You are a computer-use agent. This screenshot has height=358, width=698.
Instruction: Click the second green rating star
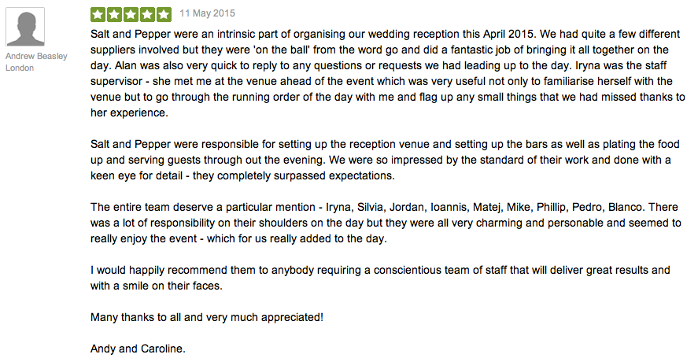tap(114, 14)
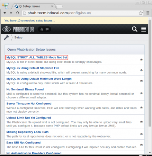Bookmark page with the star icon
The height and width of the screenshot is (156, 152).
[x=141, y=13]
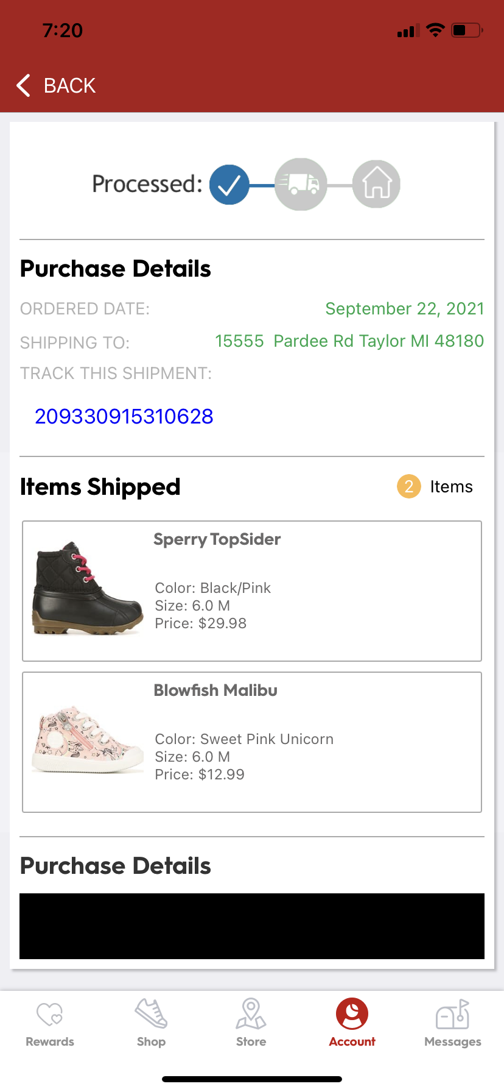The height and width of the screenshot is (1092, 504).
Task: Tap the shipping address Pardee Rd
Action: click(x=349, y=341)
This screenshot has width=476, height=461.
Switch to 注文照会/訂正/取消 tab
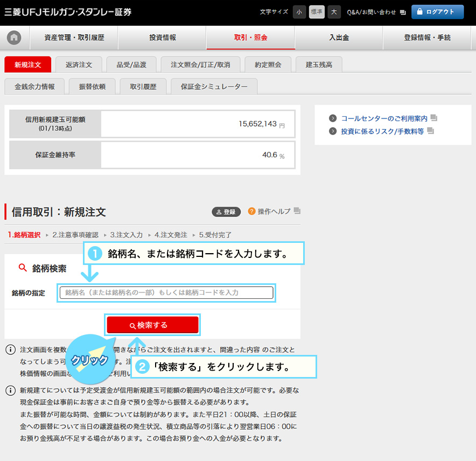coord(200,65)
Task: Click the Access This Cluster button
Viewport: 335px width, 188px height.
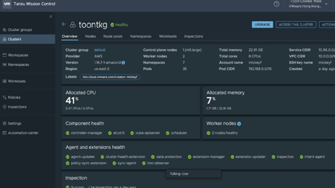Action: (296, 24)
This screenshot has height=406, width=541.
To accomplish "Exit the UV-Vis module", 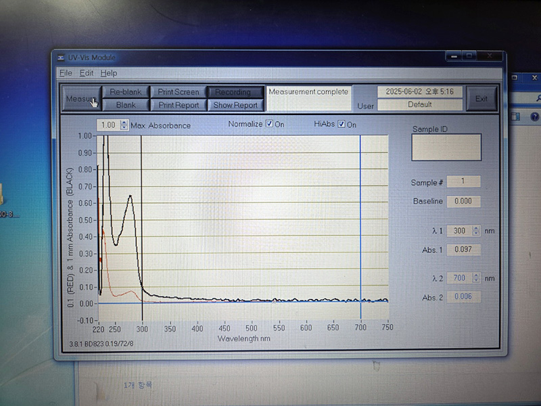I will 481,99.
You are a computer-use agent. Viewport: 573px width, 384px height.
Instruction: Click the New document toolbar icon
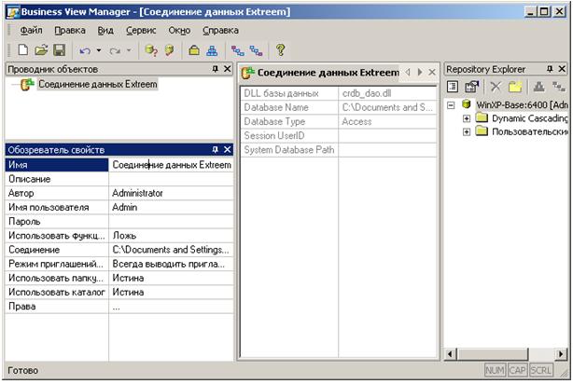point(20,49)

__What is expected__. Scan the records above for lines with the word "This", then say how many there are, giving the number alone.

__The completed task__. 4